That means we can periodically turn the tables on our host, author/historian Nelson Price, open the phone lines and give our listeners an opportunity to question the interviewer who calls himself a "garbage can of useless Hoosier trivia."
Listeners are encouraged to call the WICR-FM studio - the number is (317) 788-3314 - and pose questions to Nelson, whose areas of expertise are famous Hoosiers (both historic and contemporary people) and Indianapolis city history.

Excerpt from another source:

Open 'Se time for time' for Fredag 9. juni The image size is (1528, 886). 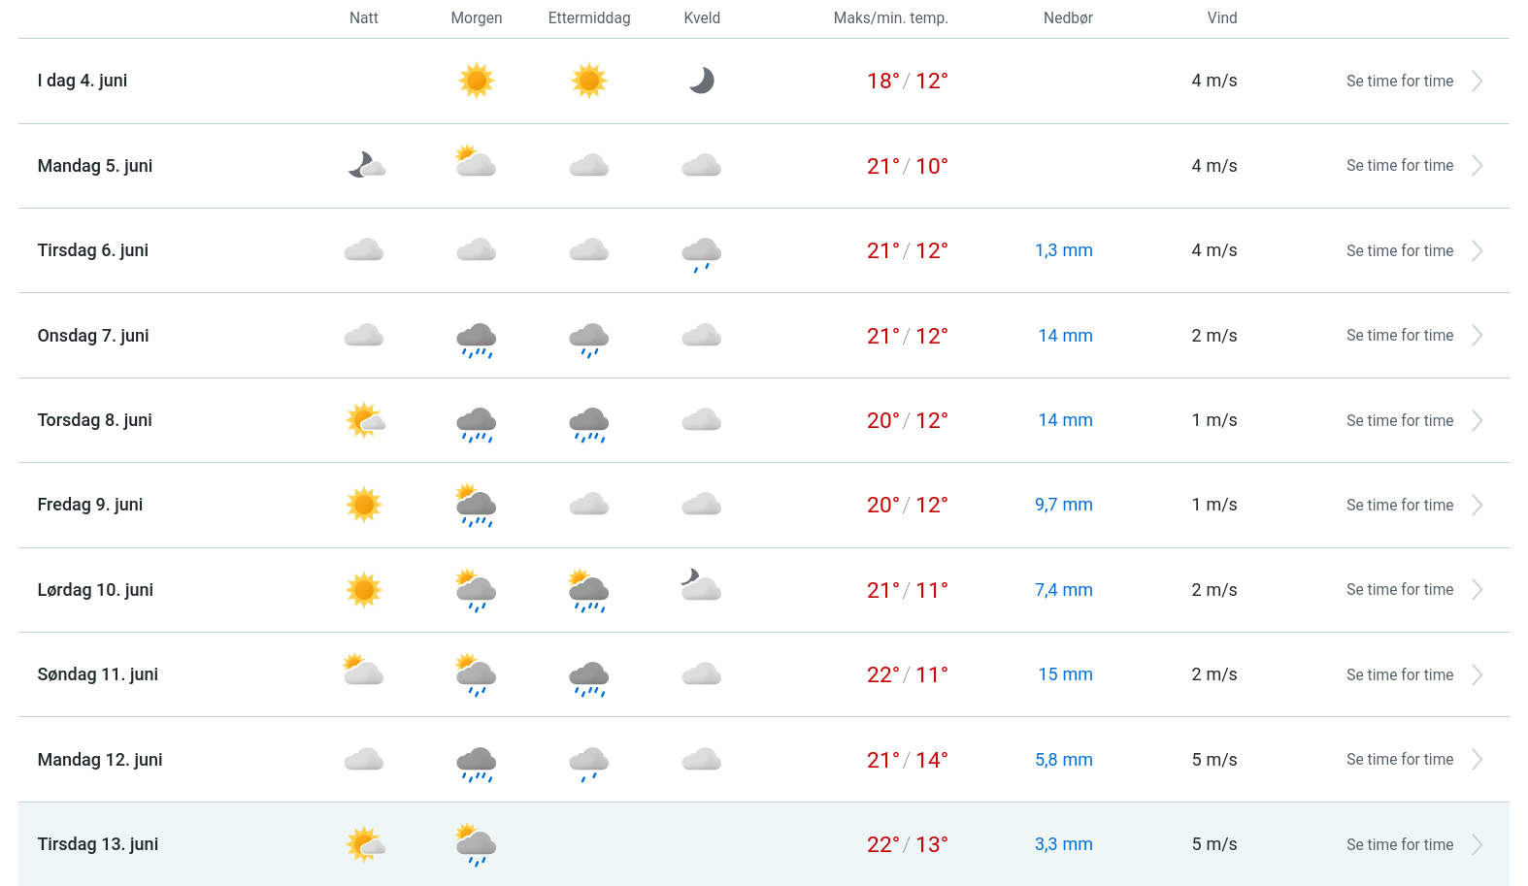point(1399,506)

His books include Indiana Legends: Famous Hoosiers from Johnny Appleseed to David Letterman (Hawthorne Publishing) and Indianapolis Then and Now (Thunder Bay Press), a visual history about his hometown.

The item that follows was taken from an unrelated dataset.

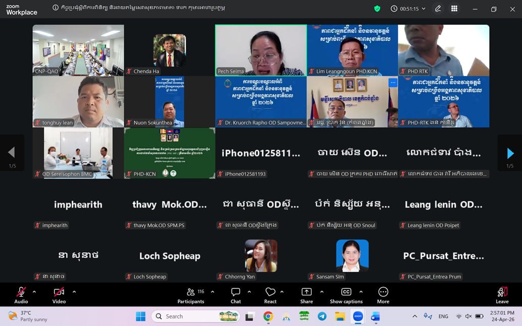The image size is (522, 326).
Task: Go to the next gallery page
Action: (510, 153)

On this show, Nelson expects to be joined in studio by a special co-host who will join in the questioning - and also take questions from listeners.
Earlier this year, shows with the "Ask Nelson" format have featured, as co-hosts, Indianapolis-based event planner Gary BraVard and our WICR colleague, attorney Charles Braun, whose Legally Speaking radio show is celebrating its 30th year on the air. During the show with Gary, he shared behind-the-scenes anecdotes about galas that he planned in the Hoosier capital attended by a range of visiting celebrities.
A caller asked Nelson about early French immigrants to the Indiana frontier, including the fur traders who founded Vincennes, our oldest city. Another caller shared memories about the construction of I-465 and I-70 during the late 1960s and early '70s.
And yet another caller asked about the law school years of Dan Quayle. The former vice president is among the scores of well-known Hoosiers whom Nelson has interviewed.
We look forward to another lively, insightful show - with your phone calls as the centerpiece.